== YOUR GOAL ==
Repeat only the lines from the one that contains "You are a GUI" through the final line of the listing below, exactly, please, without pictures.

== DATA TO USE ==
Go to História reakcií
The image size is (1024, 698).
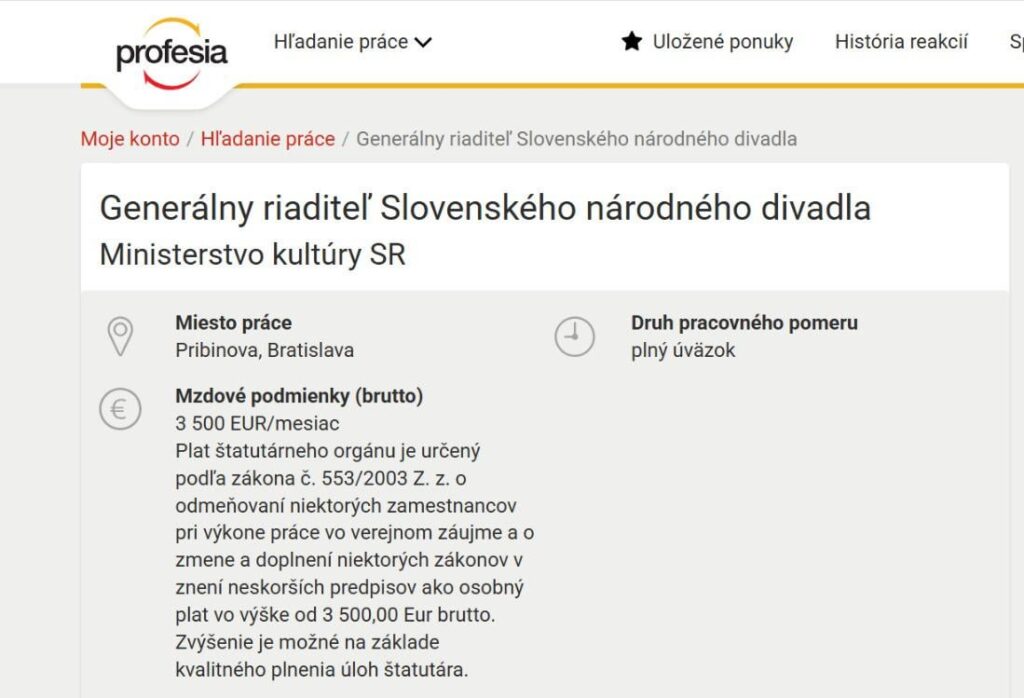(x=901, y=41)
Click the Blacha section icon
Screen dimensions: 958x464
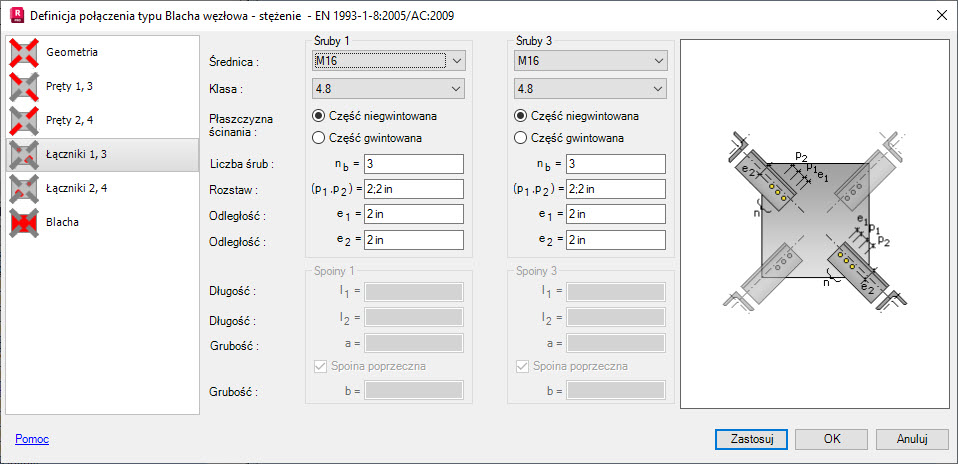point(24,222)
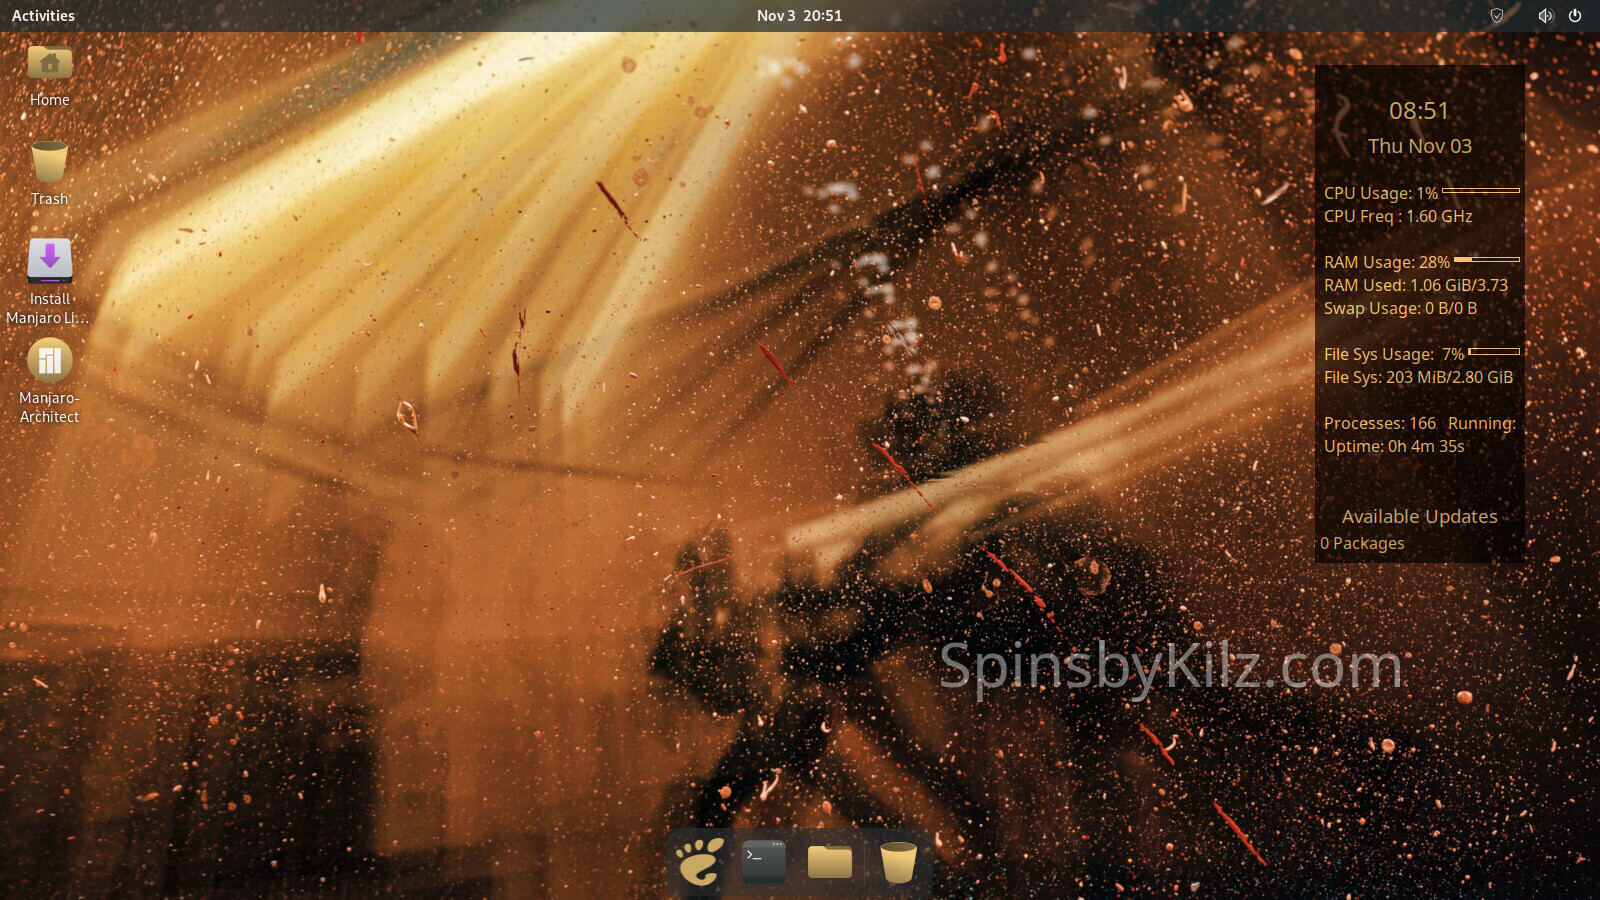The width and height of the screenshot is (1600, 900).
Task: Click the GNOME foot icon in the dock
Action: point(699,861)
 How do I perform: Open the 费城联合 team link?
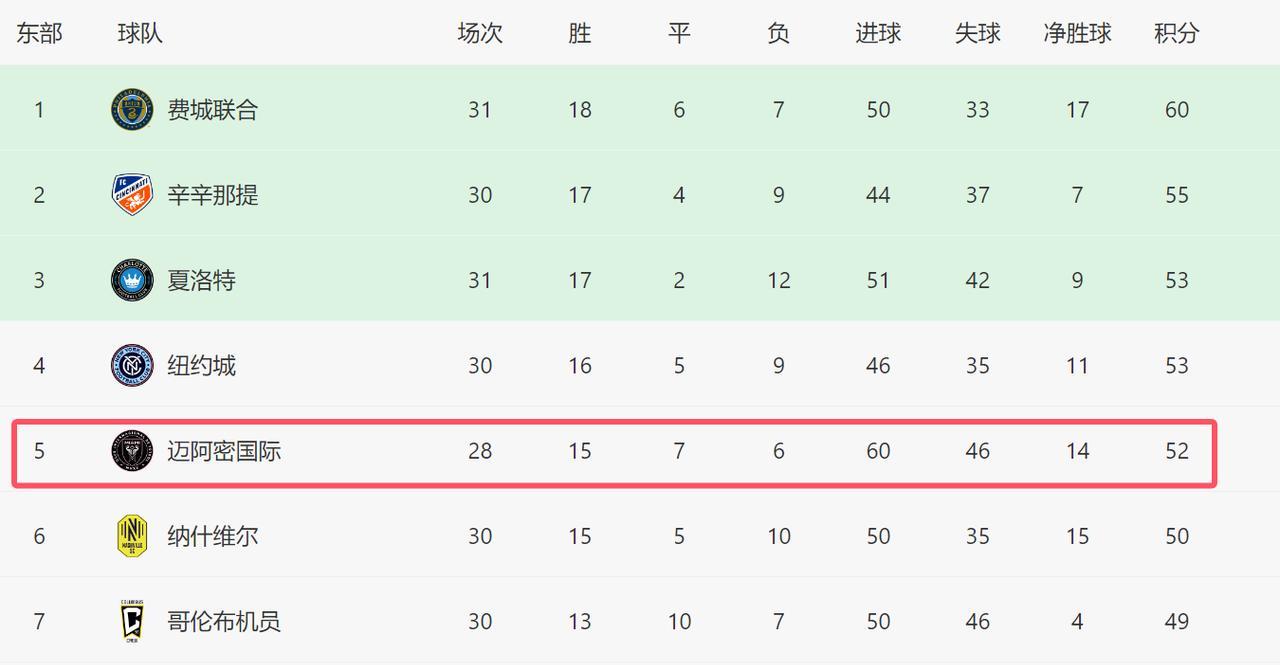click(212, 109)
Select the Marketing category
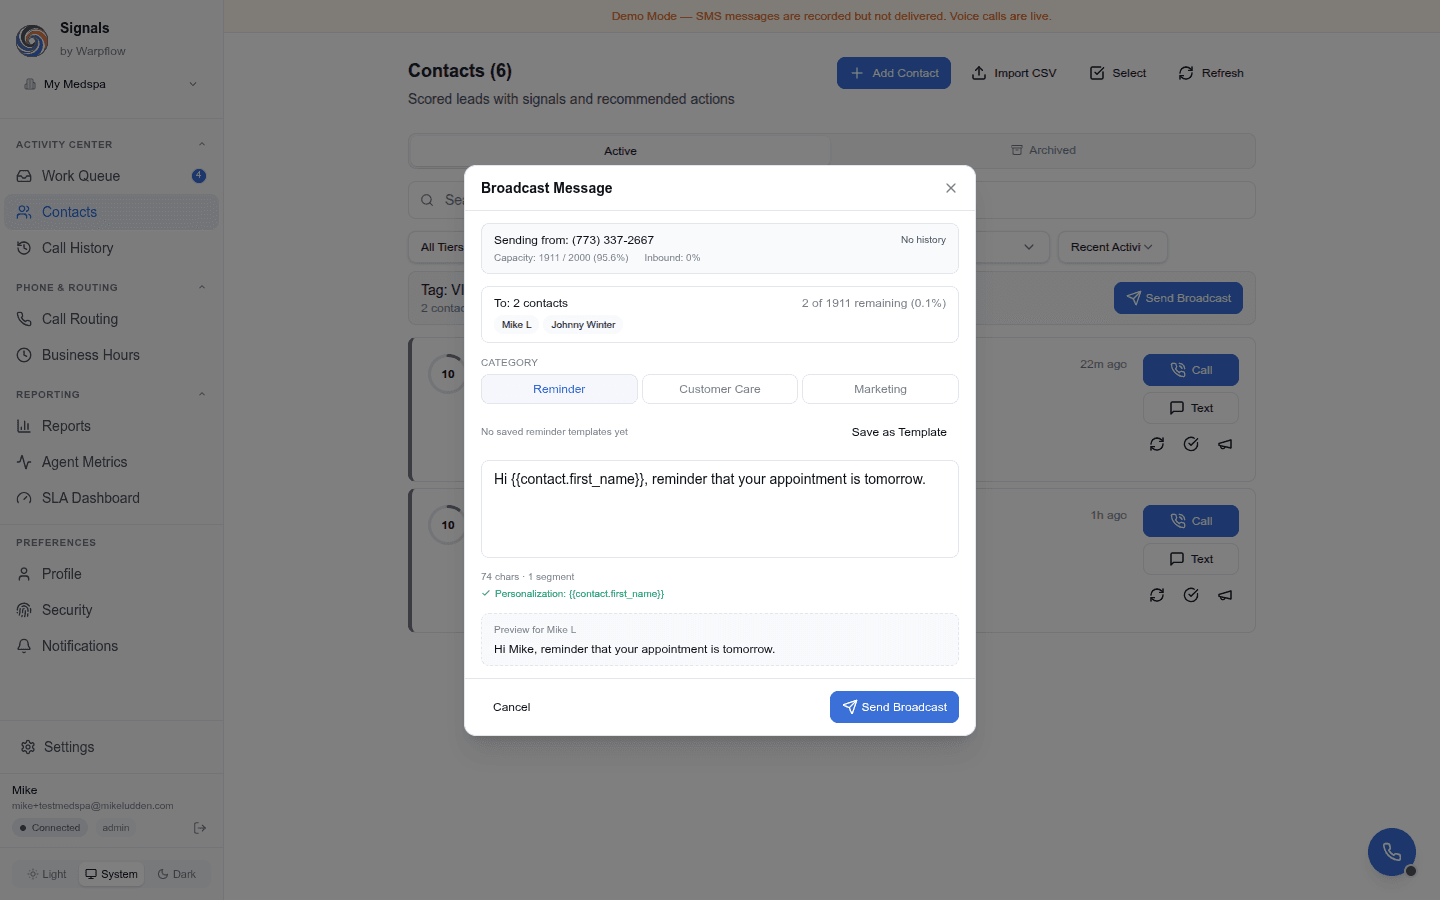This screenshot has width=1440, height=900. pyautogui.click(x=880, y=389)
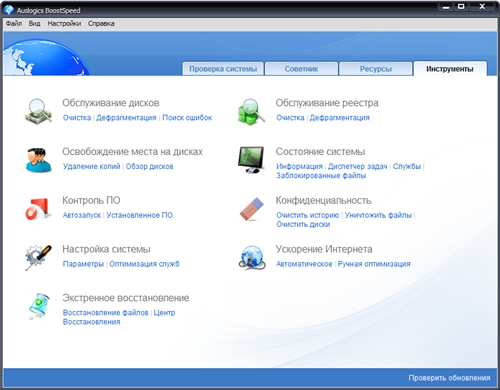This screenshot has width=500, height=390.
Task: Click the Emergency Recovery recycle bin icon
Action: click(39, 306)
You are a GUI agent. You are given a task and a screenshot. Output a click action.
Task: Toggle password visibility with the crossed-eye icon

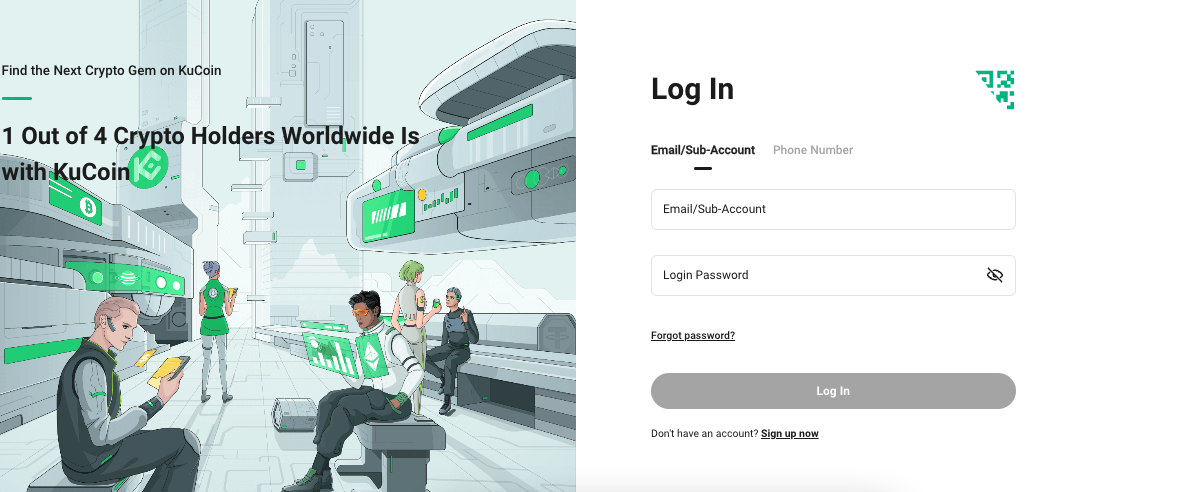[x=994, y=275]
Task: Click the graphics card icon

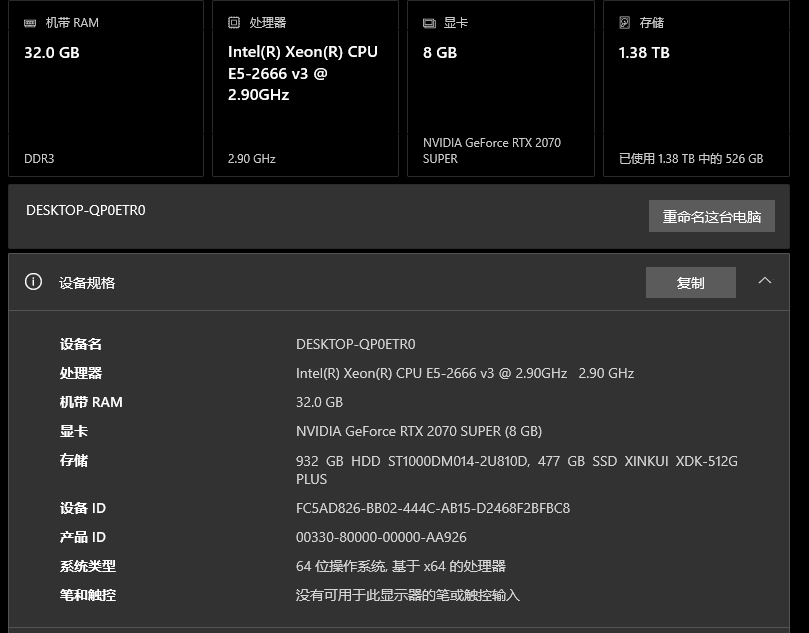Action: click(x=429, y=23)
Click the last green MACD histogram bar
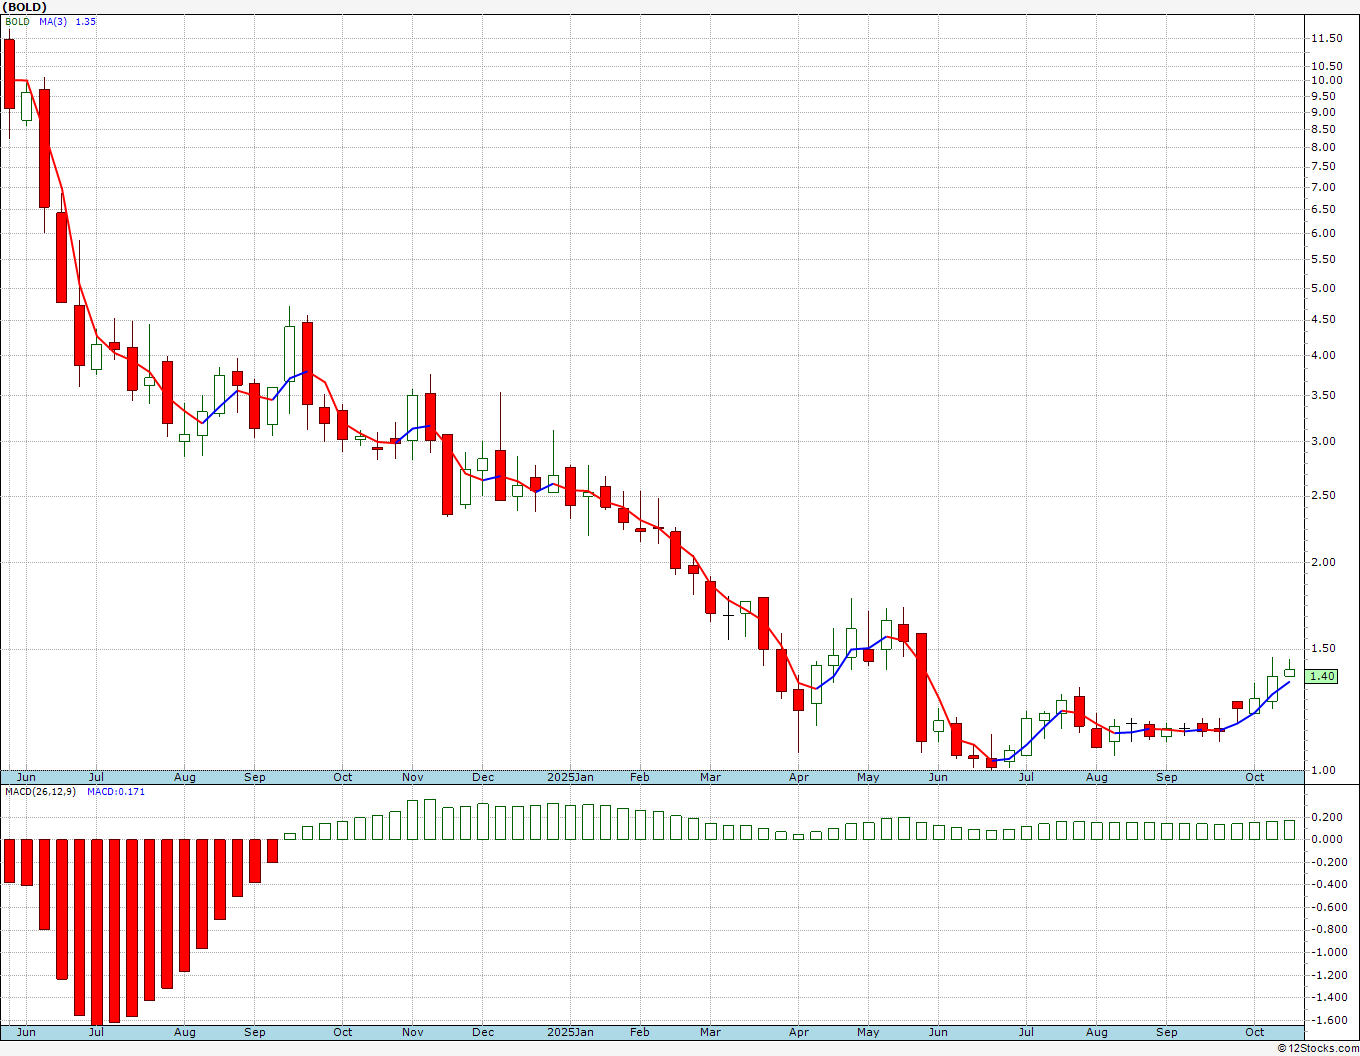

== REPLY TO THE TASK ==
You are a GUI agent. You are given a task and a screenshot. Output a click action.
Task: Toggle password visibility with the crossed-eye icon

[x=994, y=275]
Task: Click the graphics card icon

Action: click(x=429, y=23)
Click the last green MACD histogram bar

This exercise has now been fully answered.